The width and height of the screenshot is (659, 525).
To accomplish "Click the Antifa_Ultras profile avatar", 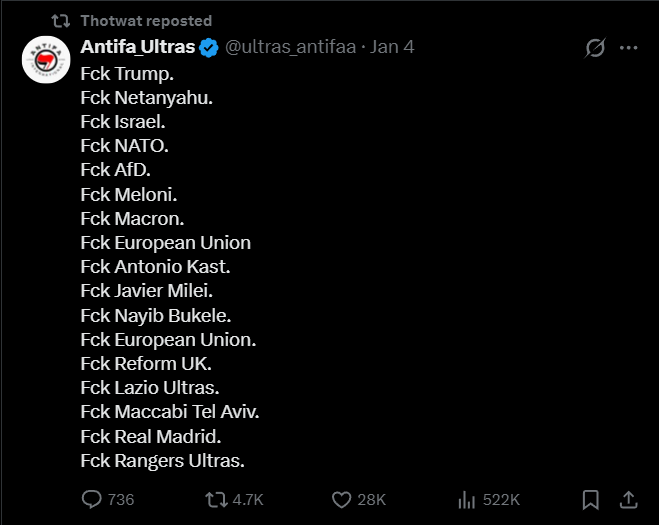I will 45,61.
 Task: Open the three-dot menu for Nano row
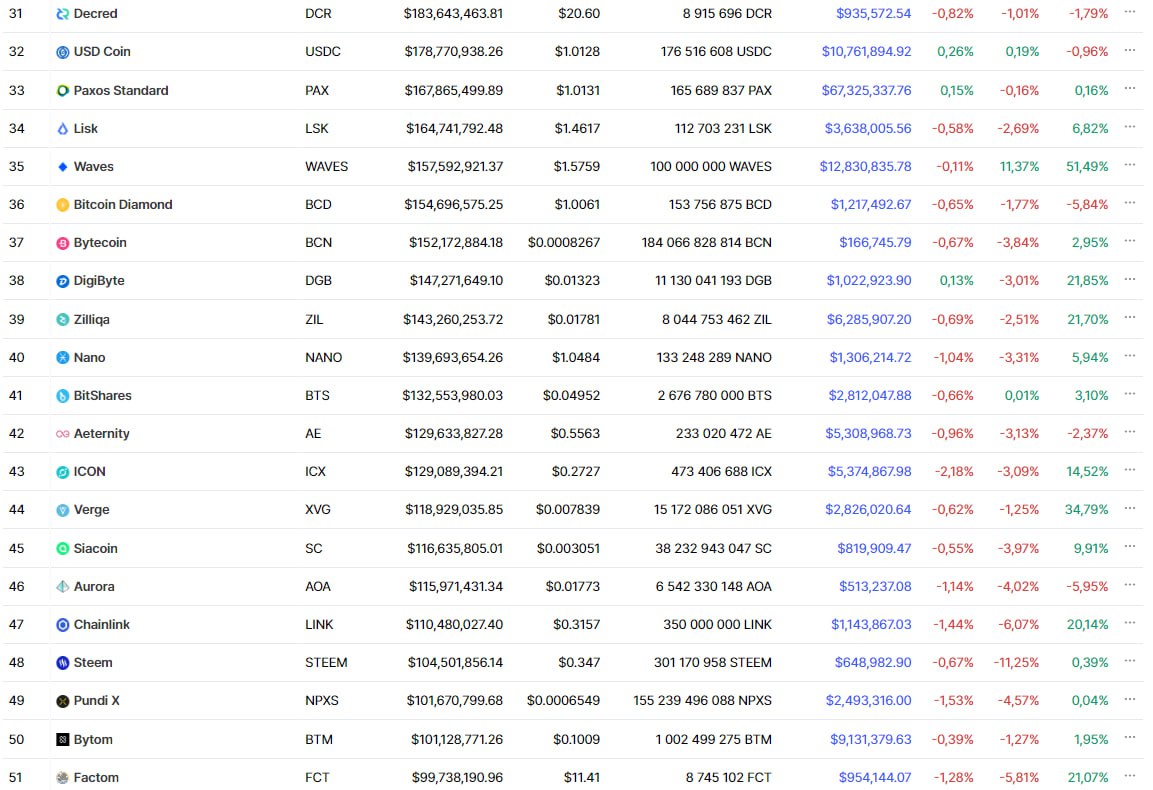pos(1129,356)
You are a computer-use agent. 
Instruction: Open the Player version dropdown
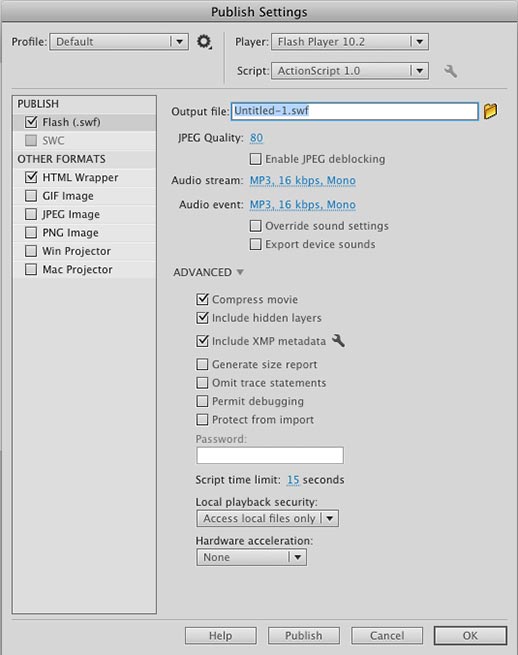[x=350, y=42]
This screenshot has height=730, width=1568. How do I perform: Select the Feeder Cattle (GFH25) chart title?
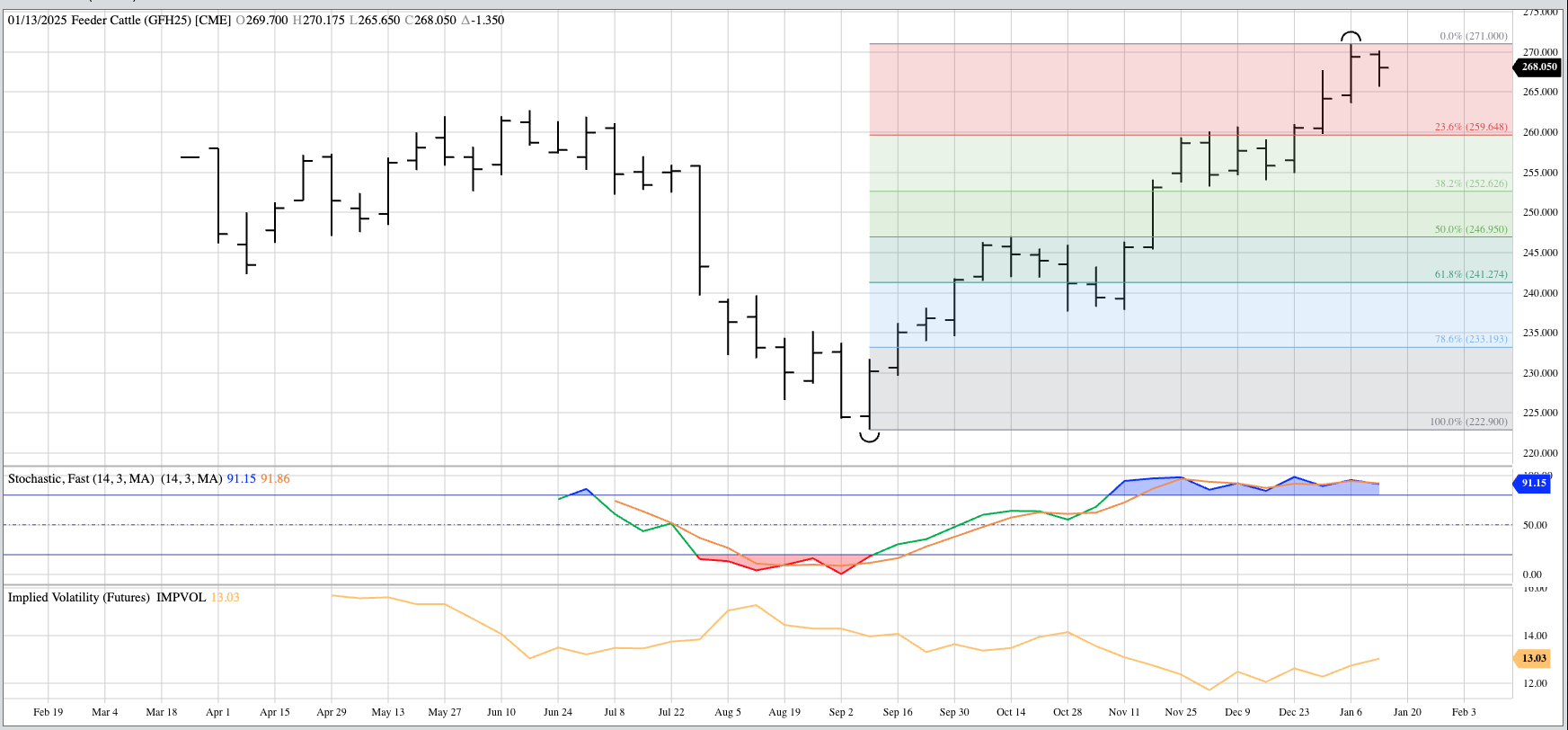119,20
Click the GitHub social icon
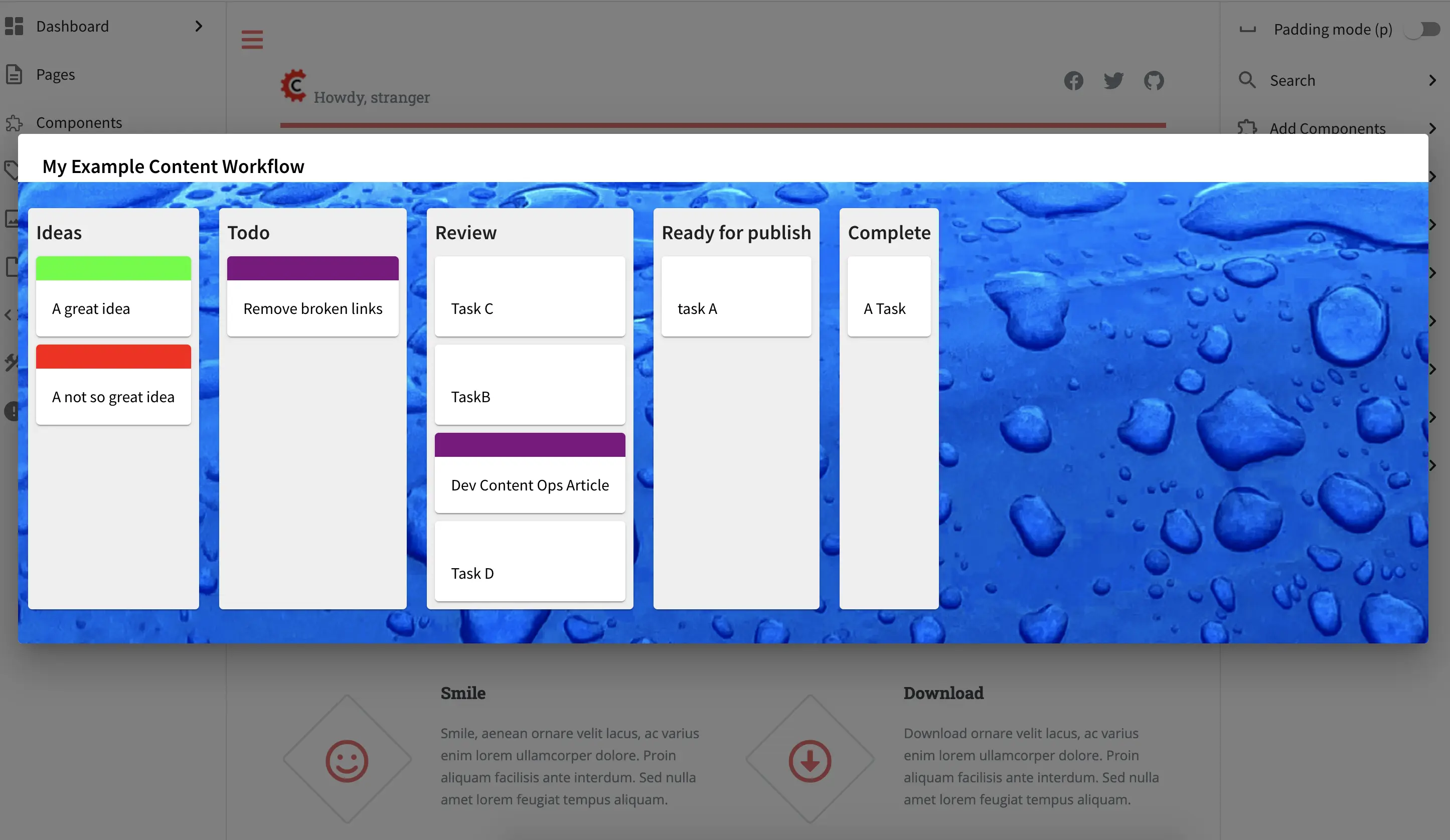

══════

Copy the records word for word, starting at the line that contains "Task: Open the three-dot menu for Nano row" and running through the end of the records. Leave out the pictures.

 Task: Open the three-dot menu for Nano row
pos(1129,356)
You are a computer-use agent. 
Instruction: Open the Player version dropdown
[x=350, y=42]
This screenshot has height=730, width=1568. How do I perform: Select the Feeder Cattle (GFH25) chart title?
119,20
Click the GitHub social icon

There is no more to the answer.